Citizens of Bosnia and Herzegovina (BiH) pay for the most expensive medicines in the region, according to a survey conducted by the “Think Good” Association.

They stated that no one supervises the medicines market in BiH, which, according to their estimates, is worth more than 700 million BAM.

Ten medicines

”9 of the observed 13 drugs from the group of best-selling medicines in BiH are convincingly the most expensive in thisregion, ” the analysis showed.

They noted that the responsibility for that lies primarily with the Agency for Medicines and Medical Devices of BiH, but also with the entity ministries of health and health insurance institutes.

”Wholesalers and chains of retail pharmacies in BiH are reaping the highest profit compared to regional markets, ” told Uros Vukic from the Association “Think Good”.

A pharmacy in Republika Srpska (RS) can earn 200 BAM for a medicine whose price is 1000 BAM, 250 BAM in Federation of BiH (FBiH), 180 BAM in Montenegro, 100 BAM in Croatia, and only 15.60 BAM in Serbia.

Mirsad Sabanredzovic, an expert in the field of pharmacoeconomics, explained that the results of this research are known to the professional public in BiH.

The maximum price

”At the level of BiH, there is a rulebook on determining the maximum prices of medicines.
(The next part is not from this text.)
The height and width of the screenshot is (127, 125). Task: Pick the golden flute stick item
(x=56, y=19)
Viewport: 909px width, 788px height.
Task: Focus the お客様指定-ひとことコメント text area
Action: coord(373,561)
It determines the maximum prices, however, in our country, when the maximum limit is set, then it is the price. We also have defined wholesale margins, in our country, it is 8 percent and in Serbia 6 percent. Then the retail margin goes to that price, in FBiH it is determined that it can go up to 25 percent, and in Serbia, it is 12 percent. After that, we add 17 percent of VAT to this price, and in Serbia, the VAT on medicines is 8 percent, ” Sabanredzovic pointed out.

Also, he added that the price of the medicine is also affected by the size of the market, ie the number of inhabitants and the level of GDP, ie consumption. As he said, everything, after all, comes down to politics, more precisely, the impact of politics on the medicines market in BiH.

”High prices are a consequence of an unnecessarily complicated political system in a country that has an extremely unregulated medicines market, ” concluded Sabanredzovic.

Model change

”My suggestion was that prices be set on the basis of a pharmacoeconomic study. This model would also take into account GDP, the level of consumption, the development of the health system, so there would be a realistic and significantly lower price of medicines. I calculated that prices would be lower by an average of 15 to 20 percent, ” explained Sabanredzovic.